#### MATERIAL SUPPLIED
◇ ◇ ◇ ◇ ◇
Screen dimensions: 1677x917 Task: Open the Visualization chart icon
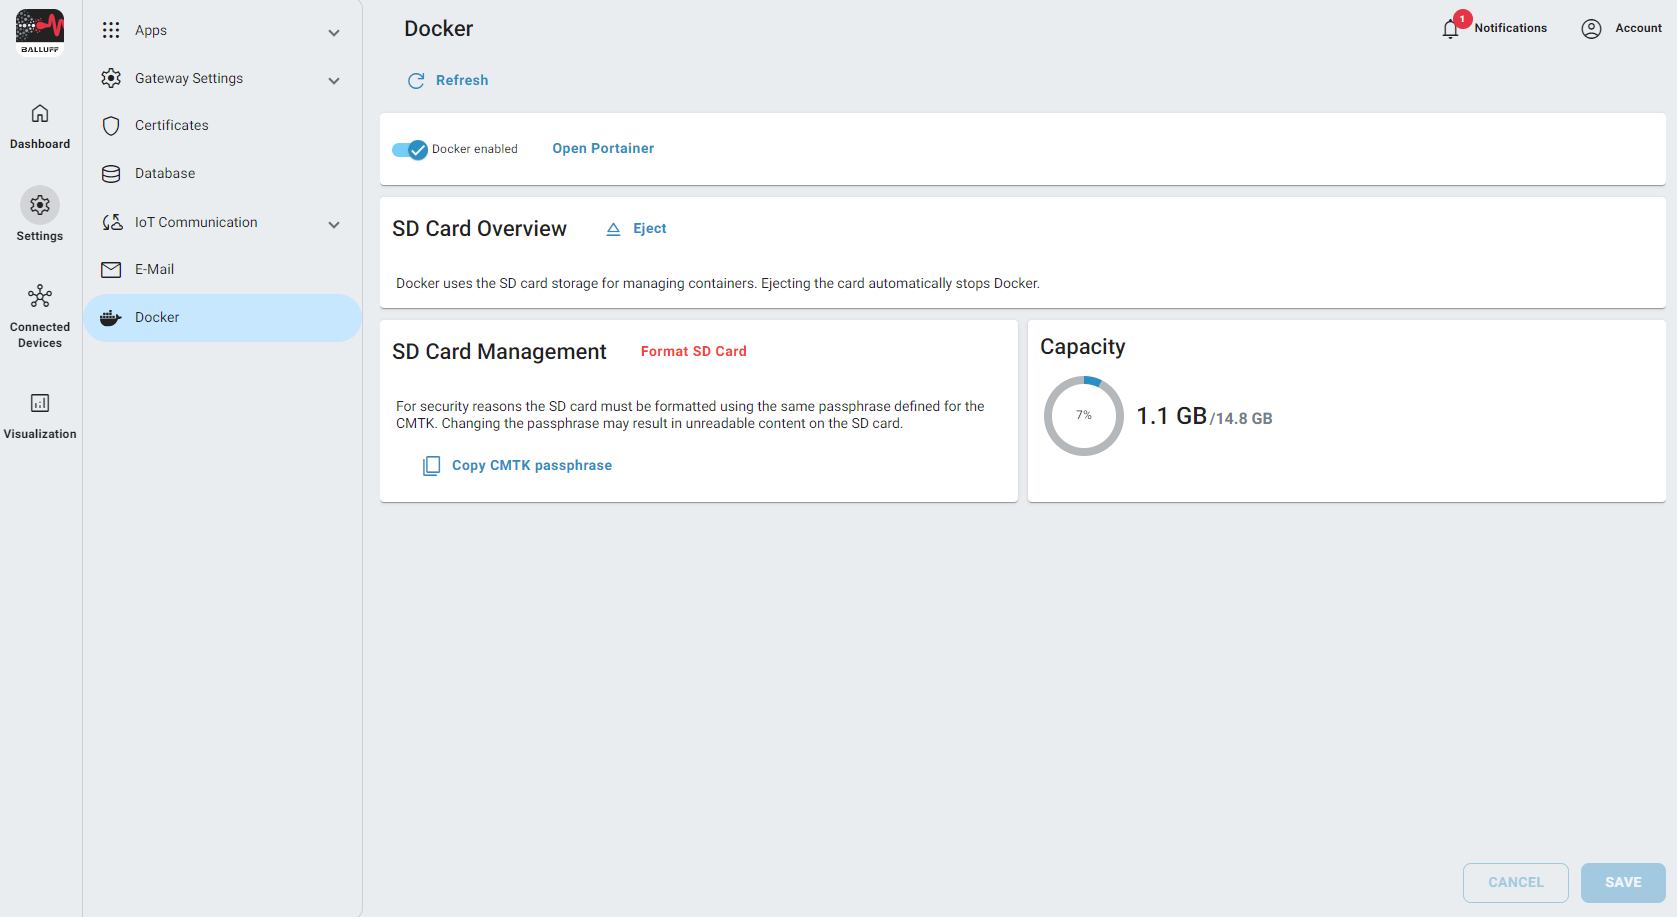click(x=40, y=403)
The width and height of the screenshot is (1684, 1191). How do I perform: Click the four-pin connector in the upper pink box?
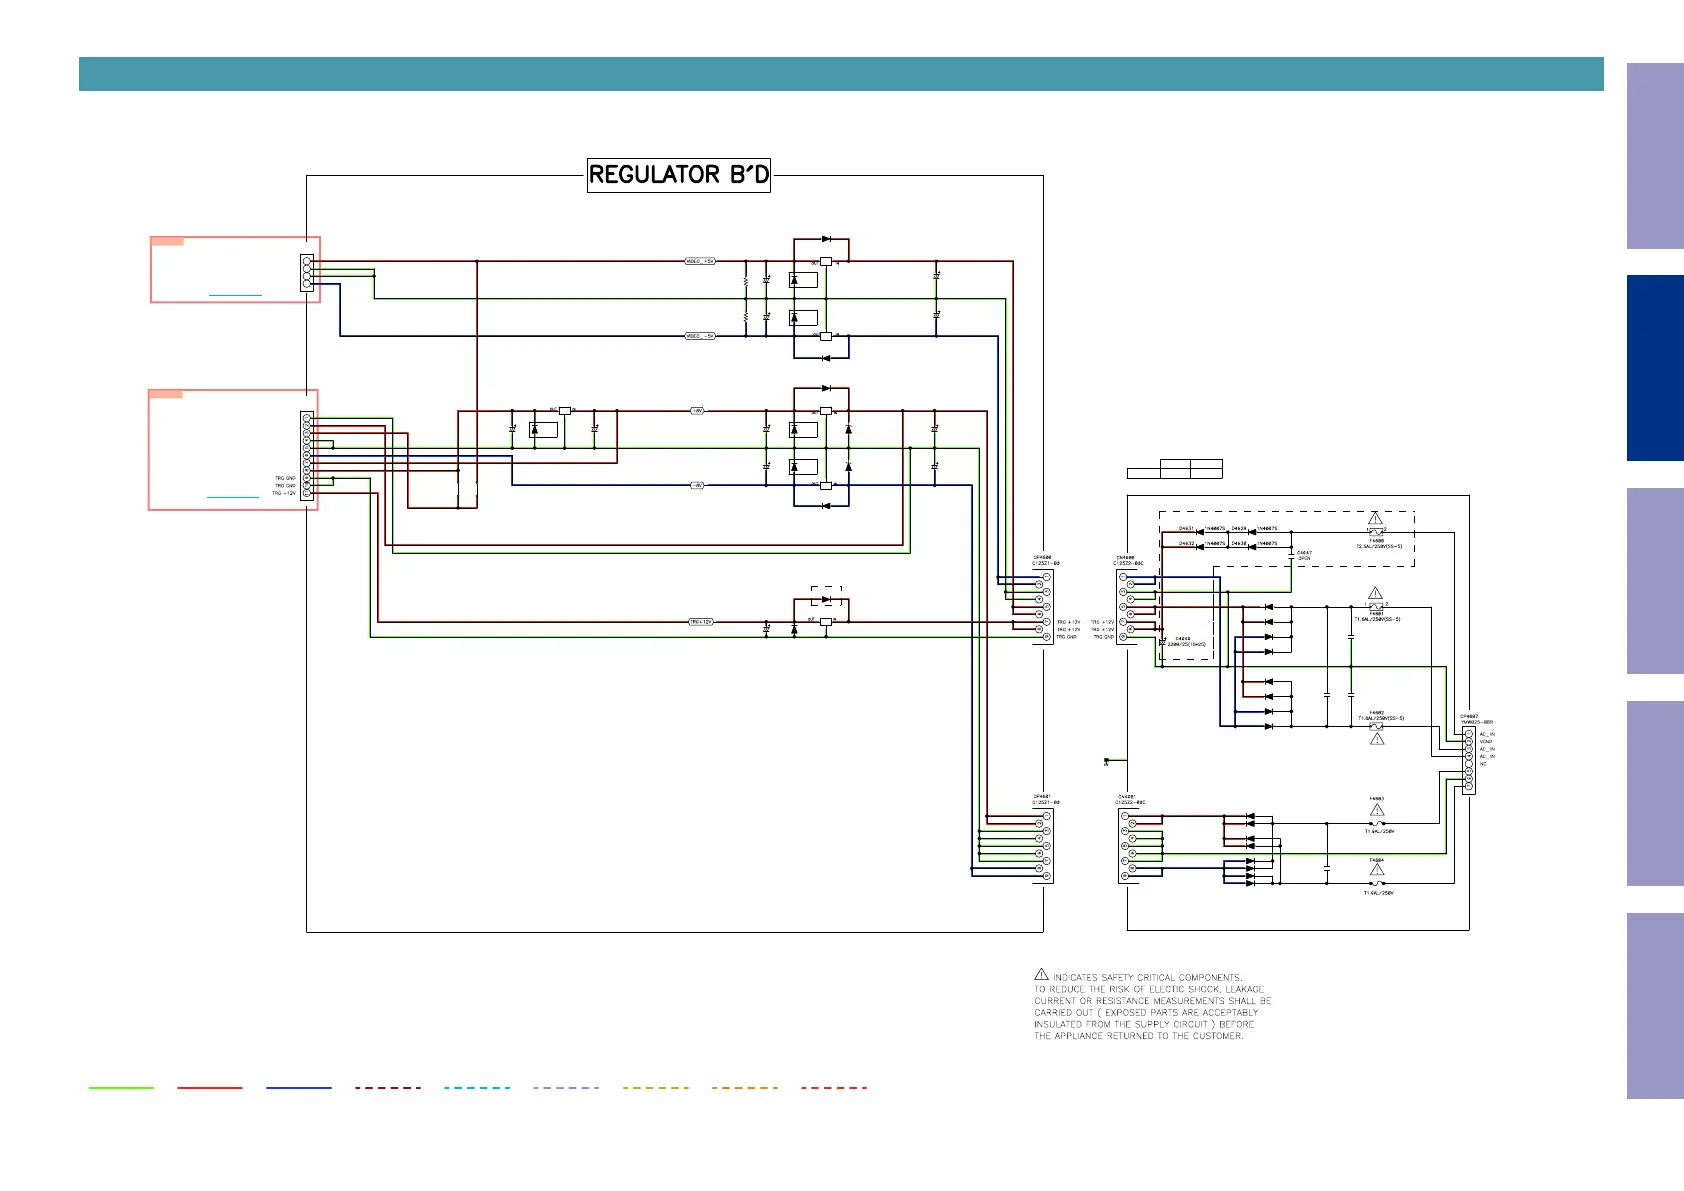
◇ ◇ ◇ ◇ ◇
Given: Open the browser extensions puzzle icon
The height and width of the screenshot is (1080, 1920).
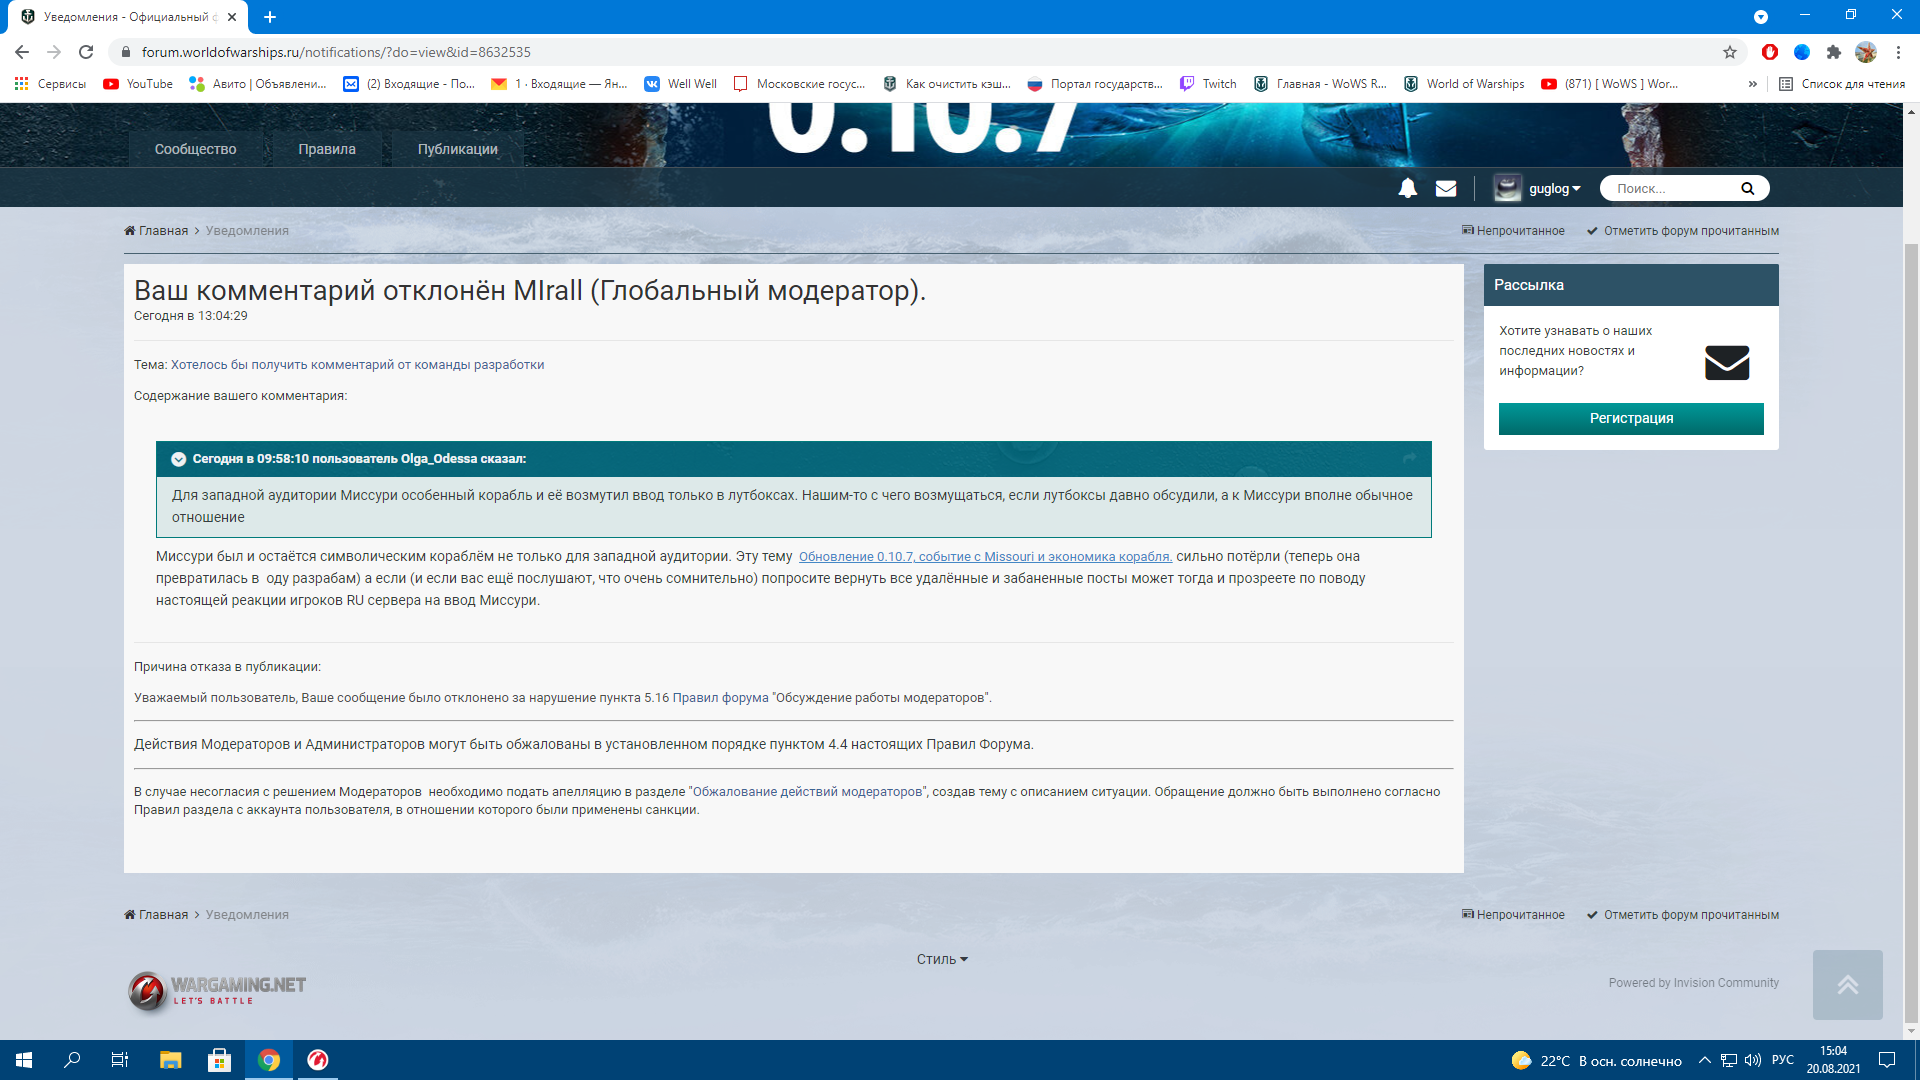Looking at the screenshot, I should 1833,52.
◇ ◇ ◇ ◇ ◇
#### DIRECTIONS
Quote the part of the records that opens with the line containing "Given: Open the" and closes with the line containing "Looking at the screenshot, I should 1833,52.", both lines included, and leave the pictures out of your answer.

#### TASK RESULT
Given: Open the browser extensions puzzle icon
The height and width of the screenshot is (1080, 1920).
Looking at the screenshot, I should 1833,52.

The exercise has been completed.